What is the best memory buffer size to allocate to download a file from Internet?

What is the best memory buffer size to allocate to download a file from Internet? Some of the samples said that it should be 1K. Well, I need to know in general why is it? And also what's the difference if we download a small .PNG or a large .AVI?
Stream remoteStream;
Stream localStream;
WebResponse response;
try
{
response = request.EndGetResponse(result);
if (response == null)
return;
remoteStream = response.GetResponseStream();
var localFile = Path.Combine(FileManager.GetFolderContent(), TaskResult.ContentItem.FileName);
localStream = File.Create(localFile);
var buffer = new byte[1024];
int bytesRead;
do
{
bytesRead = remoteStream.Read(buffer, 0, buffer.Length);
localStream.Write(buffer, 0, bytesRead);
BytesProcessed += bytesRead;
} while (bytesRead > 0);
}
For what it's worth, I tested reading a 1484 KB text file using progressive powers of two (sizes of 2,4,8,16...). I printed out to the console window the number of milliseconds required to read each one. Much past 8192 it didn't seem like much of a difference. Here are the results on my Windows 7 64 bit machine.
2^1 = 2 :264.0151
2^2 = 4 :193.011
2^3 = 8 :175.01
2^4 = 16 :153.0088
2^5 = 32 :139.0079
2^6 = 64 :134.0077
2^7 = 128 :132.0075
2^8 = 256 :130.0075
2^9 = 512 :133.0076
2^10 = 1024 :133.0076
2^11 = 2048 :90.0051
2^12 = 4096 :69.0039
2^13 = 8192 :60.0035
2^14 = 16384 :56.0032
2^15 = 32768 :53.003
2^16 = 65536 :53.003
2^17 = 131072 :52.003
2^18 = 262144 :53.003
2^19 = 524288 :54.0031
2^20 = 1048576 :55.0031
2^21 = 2097152 :54.0031
2^22 = 4194304 :54.0031
2^23 = 8388608 :54.003
2^24 = 16777216 :55.0032
Use at least 4KB. It's the normal page size for Windows (i.e. the granularity at which Windows itself manages memory), which means that the .Net memory allocator doesn't need to break down a 4KB page into 1KB allocations.

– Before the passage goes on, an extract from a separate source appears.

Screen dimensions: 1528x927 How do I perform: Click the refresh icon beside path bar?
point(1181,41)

Of course, using a 64KB block will be faster, but only marginally so.
2k, 4k or 8k are good choices.
It is not important how much is the page size, the change in speed would be really marginal and unpredictable.

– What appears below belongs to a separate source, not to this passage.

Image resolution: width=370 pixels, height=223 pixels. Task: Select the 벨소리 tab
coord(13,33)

First of all, C# memory can be moved, C# uses a compacting generational garbage collector. There is not any kind of information on where data will be allocated.
Second, arrays in C# can be formed by non-contiguous area of memory!
Arrays are stored contiguously in virtual memory but contiguous virtual memory doesn't mean contiguous physical memory.
Third, array data structure in C# occupies some bytes more than the content itself (it stores array size and other informations). If you allocate page size amount of bytes, using the array will switch page almost always!
I would think that optimizing code using page size can be an non-optimization.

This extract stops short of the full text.